» Collected data entries
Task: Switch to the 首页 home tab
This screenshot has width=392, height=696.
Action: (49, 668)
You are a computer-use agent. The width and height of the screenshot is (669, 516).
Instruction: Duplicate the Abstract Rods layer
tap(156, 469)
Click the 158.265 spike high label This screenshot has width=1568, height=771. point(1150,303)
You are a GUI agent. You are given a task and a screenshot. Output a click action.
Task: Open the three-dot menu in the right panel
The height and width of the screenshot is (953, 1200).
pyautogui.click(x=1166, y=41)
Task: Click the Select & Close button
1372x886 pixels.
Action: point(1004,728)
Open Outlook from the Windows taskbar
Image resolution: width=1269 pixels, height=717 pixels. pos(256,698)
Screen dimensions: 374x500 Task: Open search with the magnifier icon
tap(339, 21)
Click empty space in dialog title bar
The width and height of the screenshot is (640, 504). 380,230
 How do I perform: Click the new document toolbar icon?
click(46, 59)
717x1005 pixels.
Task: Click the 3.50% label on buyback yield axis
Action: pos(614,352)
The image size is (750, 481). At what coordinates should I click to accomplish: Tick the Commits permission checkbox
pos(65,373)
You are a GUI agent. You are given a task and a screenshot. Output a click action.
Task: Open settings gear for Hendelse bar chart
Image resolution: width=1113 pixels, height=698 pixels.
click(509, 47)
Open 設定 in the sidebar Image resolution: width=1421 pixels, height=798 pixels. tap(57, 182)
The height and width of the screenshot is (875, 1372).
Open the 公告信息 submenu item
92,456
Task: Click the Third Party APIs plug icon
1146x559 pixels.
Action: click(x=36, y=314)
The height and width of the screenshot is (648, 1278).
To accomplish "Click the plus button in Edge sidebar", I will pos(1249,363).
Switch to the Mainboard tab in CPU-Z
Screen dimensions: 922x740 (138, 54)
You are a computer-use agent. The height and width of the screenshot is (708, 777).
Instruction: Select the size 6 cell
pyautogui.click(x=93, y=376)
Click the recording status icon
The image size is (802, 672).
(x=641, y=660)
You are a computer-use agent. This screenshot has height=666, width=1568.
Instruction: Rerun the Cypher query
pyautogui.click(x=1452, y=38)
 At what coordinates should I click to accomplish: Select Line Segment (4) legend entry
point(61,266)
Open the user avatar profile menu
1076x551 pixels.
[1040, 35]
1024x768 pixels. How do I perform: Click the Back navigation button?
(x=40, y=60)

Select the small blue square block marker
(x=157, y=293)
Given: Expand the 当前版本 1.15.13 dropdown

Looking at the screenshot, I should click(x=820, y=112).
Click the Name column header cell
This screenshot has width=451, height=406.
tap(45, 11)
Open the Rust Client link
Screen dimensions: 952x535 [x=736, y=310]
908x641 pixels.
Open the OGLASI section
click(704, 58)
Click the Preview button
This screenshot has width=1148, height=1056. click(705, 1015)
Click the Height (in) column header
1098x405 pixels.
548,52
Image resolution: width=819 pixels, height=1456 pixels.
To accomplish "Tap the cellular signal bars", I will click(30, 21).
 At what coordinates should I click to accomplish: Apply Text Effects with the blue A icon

» PROBLEM DESCRIPTION
Among the entries, how many lines hold the string "column"? Answer with a bare number.

» WRITTEN ANSWER
2